On Tuesday, New York Knicks guard Jeremy Lin took the unprecedented hype surrounding his meteoric rise to new heights, connecting on a game-winning 3-pointer with less than a second remaining. The bucket marked the last of the Harvard-educated point guard's 27 points of the game, and also ensured that New York would win its sixth straight game with Lin manning the team's primary ball-handling duties.
Many have already written that the world should have seen Lin's rise coming. Those critics are right, though they may be underplaying just how far back premonitions of the guard's success should have come. That's because Linsanity truly began in 2006, when Jeremy Lin was still in high school.
As reported by the Sacramento Bee's Joe Davidson, Jeremy Lin was the key figure in his Palo Alto (Calif.) High squad's run to a shocking California Interscholastic Federation Division II state title in 2006, a run in which the Vikings stunned then nationally ranked Santa Ana (Calif.) Mater Dei School, 51-47, in the state title game.
Palo Alto's 32-1 campaign in 2006 was marked by a series of notably tight contests. Ten of the team's wins came by seven points or fewer. According to Palo Alto coach Peter Deipenbrock, Lin was a catalyst in each of those wins.

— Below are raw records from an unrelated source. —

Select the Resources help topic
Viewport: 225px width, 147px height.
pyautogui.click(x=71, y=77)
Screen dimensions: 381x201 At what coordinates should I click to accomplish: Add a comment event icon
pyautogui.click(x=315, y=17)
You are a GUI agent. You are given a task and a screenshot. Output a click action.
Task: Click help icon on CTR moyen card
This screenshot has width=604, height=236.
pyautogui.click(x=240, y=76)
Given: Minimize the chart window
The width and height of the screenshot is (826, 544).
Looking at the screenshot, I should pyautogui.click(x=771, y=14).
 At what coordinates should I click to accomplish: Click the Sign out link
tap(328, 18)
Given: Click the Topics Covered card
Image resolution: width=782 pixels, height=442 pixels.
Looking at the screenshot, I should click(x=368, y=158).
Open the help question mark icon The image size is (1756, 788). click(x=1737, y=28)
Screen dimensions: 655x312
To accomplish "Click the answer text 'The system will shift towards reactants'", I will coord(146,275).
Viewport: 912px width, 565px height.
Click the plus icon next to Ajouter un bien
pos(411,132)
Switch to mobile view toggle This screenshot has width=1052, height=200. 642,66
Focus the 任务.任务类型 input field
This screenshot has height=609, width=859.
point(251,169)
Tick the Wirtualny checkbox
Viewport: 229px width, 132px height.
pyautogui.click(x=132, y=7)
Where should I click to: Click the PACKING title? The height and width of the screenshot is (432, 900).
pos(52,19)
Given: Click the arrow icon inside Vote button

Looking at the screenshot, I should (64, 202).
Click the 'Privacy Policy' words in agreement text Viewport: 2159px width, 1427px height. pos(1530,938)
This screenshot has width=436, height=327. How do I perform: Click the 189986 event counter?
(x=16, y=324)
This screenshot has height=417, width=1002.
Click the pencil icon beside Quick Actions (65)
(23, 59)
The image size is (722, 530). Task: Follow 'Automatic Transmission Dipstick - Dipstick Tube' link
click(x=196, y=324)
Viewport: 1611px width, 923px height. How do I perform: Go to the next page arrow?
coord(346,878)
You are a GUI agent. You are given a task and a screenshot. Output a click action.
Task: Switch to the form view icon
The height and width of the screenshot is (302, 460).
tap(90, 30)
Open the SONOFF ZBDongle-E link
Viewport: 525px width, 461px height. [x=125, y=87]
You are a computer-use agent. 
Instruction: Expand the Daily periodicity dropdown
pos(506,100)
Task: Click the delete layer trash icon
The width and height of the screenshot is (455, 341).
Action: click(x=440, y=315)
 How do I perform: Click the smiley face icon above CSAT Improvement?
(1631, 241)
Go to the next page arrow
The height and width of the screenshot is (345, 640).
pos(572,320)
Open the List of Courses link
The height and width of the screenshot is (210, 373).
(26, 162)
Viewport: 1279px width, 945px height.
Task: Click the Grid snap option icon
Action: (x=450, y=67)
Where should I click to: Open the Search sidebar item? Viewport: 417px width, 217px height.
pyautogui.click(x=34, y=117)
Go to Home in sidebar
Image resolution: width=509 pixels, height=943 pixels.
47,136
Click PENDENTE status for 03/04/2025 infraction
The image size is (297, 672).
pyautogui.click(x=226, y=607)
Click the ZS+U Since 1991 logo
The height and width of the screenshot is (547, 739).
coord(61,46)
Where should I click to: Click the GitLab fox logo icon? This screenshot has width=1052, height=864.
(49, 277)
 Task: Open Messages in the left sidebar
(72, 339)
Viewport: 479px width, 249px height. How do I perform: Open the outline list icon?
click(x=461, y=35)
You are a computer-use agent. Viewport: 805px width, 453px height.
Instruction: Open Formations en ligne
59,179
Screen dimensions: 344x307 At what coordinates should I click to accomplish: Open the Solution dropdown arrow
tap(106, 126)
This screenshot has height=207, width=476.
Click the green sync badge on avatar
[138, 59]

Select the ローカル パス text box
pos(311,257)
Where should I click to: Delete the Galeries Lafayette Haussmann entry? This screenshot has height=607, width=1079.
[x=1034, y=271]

The Bee dug up plenty of footage and ancillary accounts of one Palo Alto victory in particular, when the Vikings knocked off Northern California power Laguna Creek (Calif.) High. In that game, former Stanford football player Matt Traverso, who had seen Lin play at Palo Alto near the Stanford campus, tried to warn Laguna Creek about the need to vigorously trap Lin and keep him from handling the ball in the open court.
Clearly it didn't work, as Traverso reflected in speaking about the late stages of the 52-46 Palo Alto win to the Bee's Davidson.
"I was sort of a consultant for Laguna that night, sat on their bench. Told the guys to put a body on Lin, to keep him out of the lane, but Lin was amazingly quick. He was ahead of everyone else.
"Everyone was at one speed, and he was faster, better, and he could see things in slow motion, so he controlled the pace. Coach [Jim] Stephens had a wonderful game plan, but in the end, the cream rises to the top. … Lin had complete control of the ball. We tied the game with two minutes left and then … "
What happened then was precisely what has been happening in the NBA over the past two weeks: Lin takes over a game as if he was born to do so, leaving everyone on the sidelines and stands with the jaws agape, wondering why no one saw this coming.
That's not fair. Plenty of people saw this coming, they just happened to be high school basketball players, coaches and fans in Northern California, not the NBA talking heads who traditionally anoint the league's next big thing.
Ready or not, that next big thing is Lin, and his dominance has been a long six years in the making.